Common Integration Anti-Patterns
Cucumber for unit tests — Don't use Cucumber to test individual functions or classes. Cucumber is for business-level behavior testing. If you need unit tests, use JUnit, Jest, or pytest directly. Gherkin overhead on unit tests adds verbosity with no communication benefit.
Skipping the "Why" in step definitions — When a step is non-obvious, add a comment explaining why it's written that way. Future maintainers will thank you:
@Given("the payment service is in degraded mode")

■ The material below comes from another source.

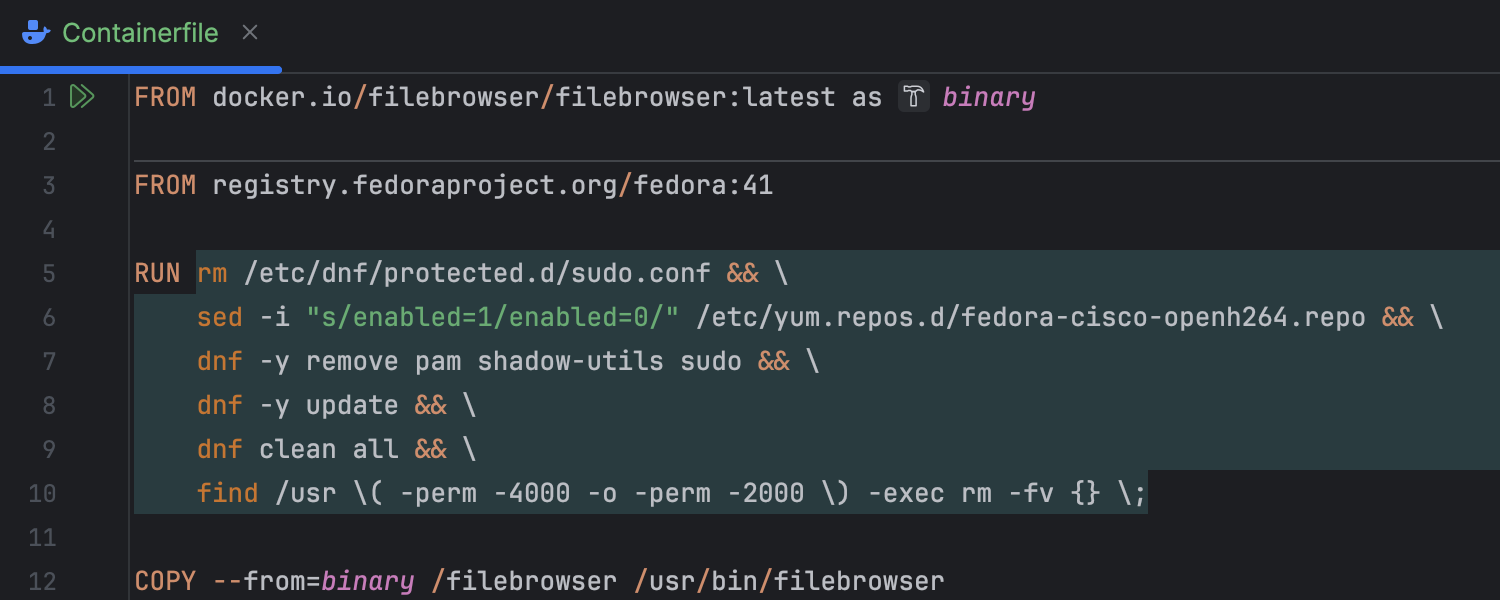
Task: Click the run gutter icon on line 1
Action: pos(82,97)
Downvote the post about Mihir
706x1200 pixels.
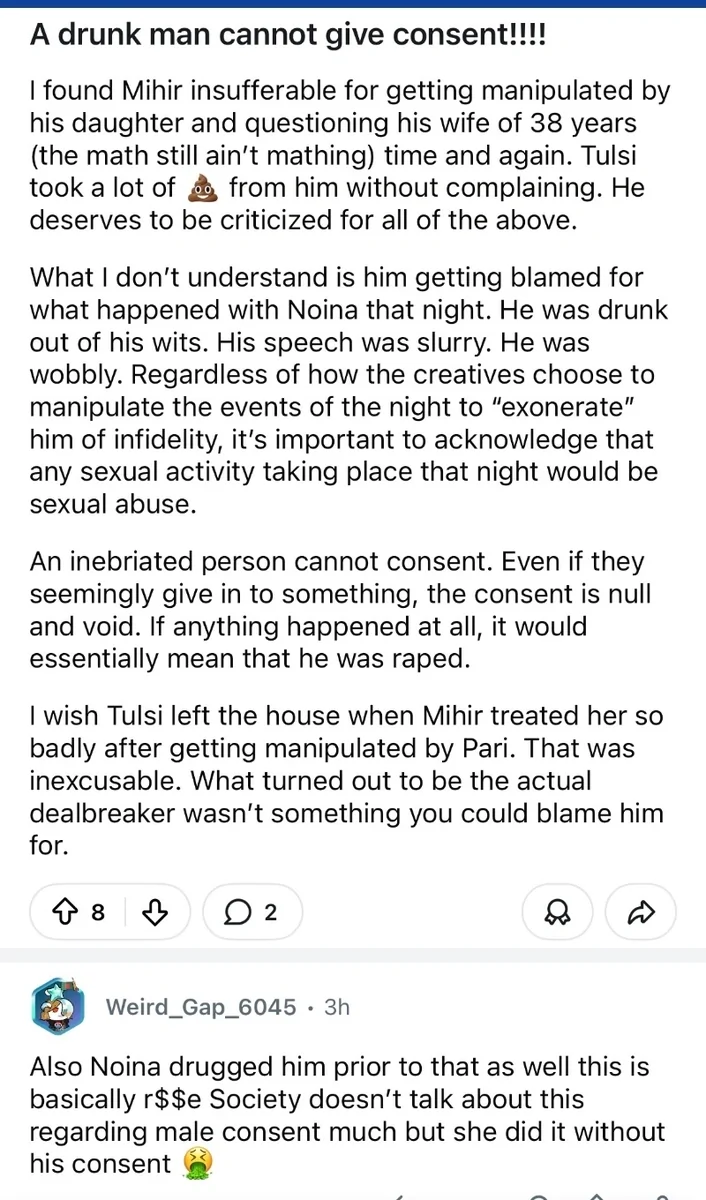coord(154,912)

public void paymentServiceDegraded() {
// Sets the payment service to return 503 with a 2s delay
// This simulates the outage scenario from incident INC-4821
// Do not use the full-failure mock — that triggers circuit breakers
mockServer.setPaymentServiceMode(ServiceMode.DEGRADED);
}Cucumber as the only test layer — BDD scenarios are expensive to write and maintain. They should test behaviors that matter to the business, not every code path. Unit tests cover edge cases and error conditions cheaply. Cucumber covers the happy paths and the business-critical errors.
Teams that follow these practices end up with Cucumber suites that get maintained and extended over years. Teams that skip them usually abandon Cucumber within a year, blaming the tool for problems that were actually process and structure failures.